**WORK REQUIRED**
Output every one of the following records line for line, with no changes.

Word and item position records
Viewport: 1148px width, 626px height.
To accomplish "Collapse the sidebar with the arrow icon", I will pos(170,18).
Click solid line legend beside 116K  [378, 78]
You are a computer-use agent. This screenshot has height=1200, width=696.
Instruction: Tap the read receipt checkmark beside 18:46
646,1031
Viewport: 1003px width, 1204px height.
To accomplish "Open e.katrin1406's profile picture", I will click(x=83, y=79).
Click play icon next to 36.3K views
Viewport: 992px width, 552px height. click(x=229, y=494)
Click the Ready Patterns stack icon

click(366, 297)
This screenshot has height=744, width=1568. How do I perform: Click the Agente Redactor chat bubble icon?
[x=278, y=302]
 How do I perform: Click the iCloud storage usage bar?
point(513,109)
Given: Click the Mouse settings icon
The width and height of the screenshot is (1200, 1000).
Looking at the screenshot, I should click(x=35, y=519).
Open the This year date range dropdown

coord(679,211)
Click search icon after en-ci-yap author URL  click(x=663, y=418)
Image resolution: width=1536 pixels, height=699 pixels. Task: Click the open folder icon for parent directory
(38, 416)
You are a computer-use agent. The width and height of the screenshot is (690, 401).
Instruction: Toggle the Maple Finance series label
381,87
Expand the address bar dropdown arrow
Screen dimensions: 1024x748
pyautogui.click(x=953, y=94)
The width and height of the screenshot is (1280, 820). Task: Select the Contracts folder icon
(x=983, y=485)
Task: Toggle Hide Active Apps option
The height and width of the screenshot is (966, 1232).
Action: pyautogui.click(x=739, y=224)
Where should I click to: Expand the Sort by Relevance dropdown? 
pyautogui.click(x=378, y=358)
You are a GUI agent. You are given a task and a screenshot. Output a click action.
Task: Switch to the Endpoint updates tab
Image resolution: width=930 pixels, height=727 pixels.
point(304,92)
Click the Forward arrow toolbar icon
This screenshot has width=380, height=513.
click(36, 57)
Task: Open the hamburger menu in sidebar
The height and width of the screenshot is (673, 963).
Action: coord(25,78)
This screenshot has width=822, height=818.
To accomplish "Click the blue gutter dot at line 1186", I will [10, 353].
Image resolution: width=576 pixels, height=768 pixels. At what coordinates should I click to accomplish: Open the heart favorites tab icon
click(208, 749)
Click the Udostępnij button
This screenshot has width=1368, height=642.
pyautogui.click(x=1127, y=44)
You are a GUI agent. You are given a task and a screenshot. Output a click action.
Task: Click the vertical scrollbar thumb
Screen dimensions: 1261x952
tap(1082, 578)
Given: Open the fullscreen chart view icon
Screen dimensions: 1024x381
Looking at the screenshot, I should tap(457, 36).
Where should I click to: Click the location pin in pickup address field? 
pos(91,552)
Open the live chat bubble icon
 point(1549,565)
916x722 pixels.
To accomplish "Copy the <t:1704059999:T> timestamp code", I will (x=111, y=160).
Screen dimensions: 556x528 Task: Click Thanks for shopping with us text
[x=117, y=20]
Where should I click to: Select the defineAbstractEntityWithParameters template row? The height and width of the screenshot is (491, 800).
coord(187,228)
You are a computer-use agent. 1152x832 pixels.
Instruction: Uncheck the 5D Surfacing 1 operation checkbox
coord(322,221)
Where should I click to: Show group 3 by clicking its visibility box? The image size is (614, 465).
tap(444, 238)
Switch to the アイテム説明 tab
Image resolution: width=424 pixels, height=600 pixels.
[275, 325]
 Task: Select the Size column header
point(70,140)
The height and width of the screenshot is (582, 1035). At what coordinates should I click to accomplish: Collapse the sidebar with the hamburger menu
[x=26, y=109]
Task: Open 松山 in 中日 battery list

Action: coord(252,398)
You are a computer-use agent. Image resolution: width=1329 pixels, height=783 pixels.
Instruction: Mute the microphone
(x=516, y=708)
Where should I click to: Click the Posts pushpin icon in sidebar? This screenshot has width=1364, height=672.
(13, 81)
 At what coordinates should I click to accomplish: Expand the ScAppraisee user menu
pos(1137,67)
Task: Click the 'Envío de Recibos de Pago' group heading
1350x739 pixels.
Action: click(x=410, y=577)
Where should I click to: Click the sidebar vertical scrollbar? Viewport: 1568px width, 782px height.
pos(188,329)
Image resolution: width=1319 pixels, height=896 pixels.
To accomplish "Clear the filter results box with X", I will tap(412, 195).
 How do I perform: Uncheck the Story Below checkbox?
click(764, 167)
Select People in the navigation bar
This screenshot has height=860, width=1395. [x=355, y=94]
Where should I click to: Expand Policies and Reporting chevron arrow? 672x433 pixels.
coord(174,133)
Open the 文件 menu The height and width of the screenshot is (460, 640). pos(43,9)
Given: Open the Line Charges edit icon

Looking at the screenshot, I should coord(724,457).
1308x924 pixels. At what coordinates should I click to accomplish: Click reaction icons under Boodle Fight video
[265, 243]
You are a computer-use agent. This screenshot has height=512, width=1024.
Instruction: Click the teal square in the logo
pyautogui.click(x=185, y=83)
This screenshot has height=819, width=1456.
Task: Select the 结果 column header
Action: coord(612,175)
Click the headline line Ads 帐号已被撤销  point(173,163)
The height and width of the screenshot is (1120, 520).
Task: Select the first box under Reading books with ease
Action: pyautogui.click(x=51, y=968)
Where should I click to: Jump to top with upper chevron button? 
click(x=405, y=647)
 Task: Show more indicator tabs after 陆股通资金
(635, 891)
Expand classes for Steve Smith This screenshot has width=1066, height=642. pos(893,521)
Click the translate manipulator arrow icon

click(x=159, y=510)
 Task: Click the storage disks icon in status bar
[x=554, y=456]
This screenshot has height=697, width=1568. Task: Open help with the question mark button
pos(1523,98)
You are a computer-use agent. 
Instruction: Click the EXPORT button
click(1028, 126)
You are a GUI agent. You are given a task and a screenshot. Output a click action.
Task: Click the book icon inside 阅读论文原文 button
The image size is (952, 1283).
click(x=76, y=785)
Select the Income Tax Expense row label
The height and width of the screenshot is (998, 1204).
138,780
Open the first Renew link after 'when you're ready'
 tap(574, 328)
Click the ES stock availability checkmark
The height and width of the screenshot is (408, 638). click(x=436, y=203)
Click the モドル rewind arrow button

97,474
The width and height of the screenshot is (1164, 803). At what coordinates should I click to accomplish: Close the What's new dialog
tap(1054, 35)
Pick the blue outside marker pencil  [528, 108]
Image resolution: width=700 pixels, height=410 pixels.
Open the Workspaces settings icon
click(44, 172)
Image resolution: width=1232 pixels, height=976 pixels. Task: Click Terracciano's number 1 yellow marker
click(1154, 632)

**EXERCISE RESPONSE**
Viewport: 1148px width, 626px height.
To accomplish "Collapse the sidebar with the arrow icon", I will pos(170,18).
Click solid line legend beside 116K  [378, 78]
You are a computer-use agent. This screenshot has height=1200, width=696.
Instruction: Tap the read receipt checkmark beside 18:46
646,1031
Viewport: 1003px width, 1204px height.
To accomplish "Open e.katrin1406's profile picture", I will click(x=83, y=79).
Click play icon next to 36.3K views
Viewport: 992px width, 552px height. click(x=229, y=494)
Click the Ready Patterns stack icon

click(366, 297)
This screenshot has height=744, width=1568. How do I perform: Click the Agente Redactor chat bubble icon?
[x=278, y=302]
 How do I perform: Click the iCloud storage usage bar?
point(513,109)
Given: Click the Mouse settings icon
The width and height of the screenshot is (1200, 1000).
Looking at the screenshot, I should click(x=35, y=519).
Open the This year date range dropdown

coord(679,211)
Click search icon after en-ci-yap author URL  click(x=663, y=418)
Image resolution: width=1536 pixels, height=699 pixels. Task: Click the open folder icon for parent directory
(38, 416)
You are a computer-use agent. The width and height of the screenshot is (690, 401).
Instruction: Toggle the Maple Finance series label
381,87
Expand the address bar dropdown arrow
Screen dimensions: 1024x748
pyautogui.click(x=953, y=94)
The width and height of the screenshot is (1280, 820). Task: Select the Contracts folder icon
(x=983, y=485)
Task: Toggle Hide Active Apps option
The height and width of the screenshot is (966, 1232).
Action: pyautogui.click(x=739, y=224)
Where should I click to: Expand the Sort by Relevance dropdown? 
pyautogui.click(x=378, y=358)
You are a GUI agent. You are given a task and a screenshot. Output a click action.
Task: Switch to the Endpoint updates tab
Image resolution: width=930 pixels, height=727 pixels.
point(304,92)
Click the Forward arrow toolbar icon
This screenshot has width=380, height=513.
click(36, 57)
Task: Open the hamburger menu in sidebar
The height and width of the screenshot is (673, 963).
Action: coord(25,78)
This screenshot has width=822, height=818.
To accomplish "Click the blue gutter dot at line 1186", I will [10, 353].
Image resolution: width=576 pixels, height=768 pixels. At what coordinates should I click to accomplish: Open the heart favorites tab icon
click(208, 749)
Click the Udostępnij button
This screenshot has width=1368, height=642.
pyautogui.click(x=1127, y=44)
You are a GUI agent. You are given a task and a screenshot. Output a click action.
Task: Click the vertical scrollbar thumb
Screen dimensions: 1261x952
tap(1082, 578)
Given: Open the fullscreen chart view icon
Screen dimensions: 1024x381
Looking at the screenshot, I should tap(457, 36).
Where should I click to: Click the location pin in pickup address field? 
pos(91,552)
Open the live chat bubble icon
 point(1549,565)
916x722 pixels.
To accomplish "Copy the <t:1704059999:T> timestamp code", I will (x=111, y=160).
Screen dimensions: 556x528 Task: Click Thanks for shopping with us text
[x=117, y=20]
Where should I click to: Select the defineAbstractEntityWithParameters template row? The height and width of the screenshot is (491, 800).
coord(187,228)
You are a computer-use agent. 1152x832 pixels.
Instruction: Uncheck the 5D Surfacing 1 operation checkbox
coord(322,221)
Where should I click to: Show group 3 by clicking its visibility box? The image size is (614, 465).
tap(444, 238)
Switch to the アイテム説明 tab
Image resolution: width=424 pixels, height=600 pixels.
[275, 325]
 Task: Select the Size column header
point(70,140)
The height and width of the screenshot is (582, 1035). At what coordinates should I click to accomplish: Collapse the sidebar with the hamburger menu
[x=26, y=109]
Task: Open 松山 in 中日 battery list

Action: coord(252,398)
You are a computer-use agent. Image resolution: width=1329 pixels, height=783 pixels.
Instruction: Mute the microphone
(x=516, y=708)
Where should I click to: Click the Posts pushpin icon in sidebar? This screenshot has width=1364, height=672.
(13, 81)
 At what coordinates should I click to accomplish: Expand the ScAppraisee user menu
pos(1137,67)
Task: Click the 'Envío de Recibos de Pago' group heading
1350x739 pixels.
Action: click(x=410, y=577)
Where should I click to: Click the sidebar vertical scrollbar? Viewport: 1568px width, 782px height.
pos(188,329)
Image resolution: width=1319 pixels, height=896 pixels.
To accomplish "Clear the filter results box with X", I will tap(412, 195).
 How do I perform: Uncheck the Story Below checkbox?
click(764, 167)
Select People in the navigation bar
This screenshot has height=860, width=1395. [x=355, y=94]
Where should I click to: Expand Policies and Reporting chevron arrow? 672x433 pixels.
coord(174,133)
Open the 文件 menu The height and width of the screenshot is (460, 640). pos(43,9)
Given: Open the Line Charges edit icon

Looking at the screenshot, I should coord(724,457).
1308x924 pixels. At what coordinates should I click to accomplish: Click reaction icons under Boodle Fight video
[265, 243]
You are a computer-use agent. This screenshot has height=512, width=1024.
Instruction: Click the teal square in the logo
pyautogui.click(x=185, y=83)
This screenshot has height=819, width=1456.
Task: Select the 结果 column header
Action: coord(612,175)
Click the headline line Ads 帐号已被撤销  point(173,163)
The height and width of the screenshot is (1120, 520).
Task: Select the first box under Reading books with ease
Action: pyautogui.click(x=51, y=968)
Where should I click to: Jump to top with upper chevron button? 
click(x=405, y=647)
 Task: Show more indicator tabs after 陆股通资金
(635, 891)
Expand classes for Steve Smith This screenshot has width=1066, height=642. pos(893,521)
Click the translate manipulator arrow icon

click(x=159, y=510)
 Task: Click the storage disks icon in status bar
[x=554, y=456]
This screenshot has height=697, width=1568. Task: Open help with the question mark button
pos(1523,98)
You are a computer-use agent. 
Instruction: Click the EXPORT button
click(1028, 126)
You are a GUI agent. You are given a task and a screenshot. Output a click action.
Task: Click the book icon inside 阅读论文原文 button
The image size is (952, 1283).
click(x=76, y=785)
Select the Income Tax Expense row label
The height and width of the screenshot is (998, 1204).
138,780
Open the first Renew link after 'when you're ready'
 tap(574, 328)
Click the ES stock availability checkmark
The height and width of the screenshot is (408, 638). click(x=436, y=203)
Click the モドル rewind arrow button

97,474
The width and height of the screenshot is (1164, 803). At what coordinates should I click to accomplish: Close the What's new dialog
tap(1054, 35)
Pick the blue outside marker pencil  [528, 108]
Image resolution: width=700 pixels, height=410 pixels.
Open the Workspaces settings icon
click(44, 172)
Image resolution: width=1232 pixels, height=976 pixels. Task: Click Terracciano's number 1 yellow marker
click(1154, 632)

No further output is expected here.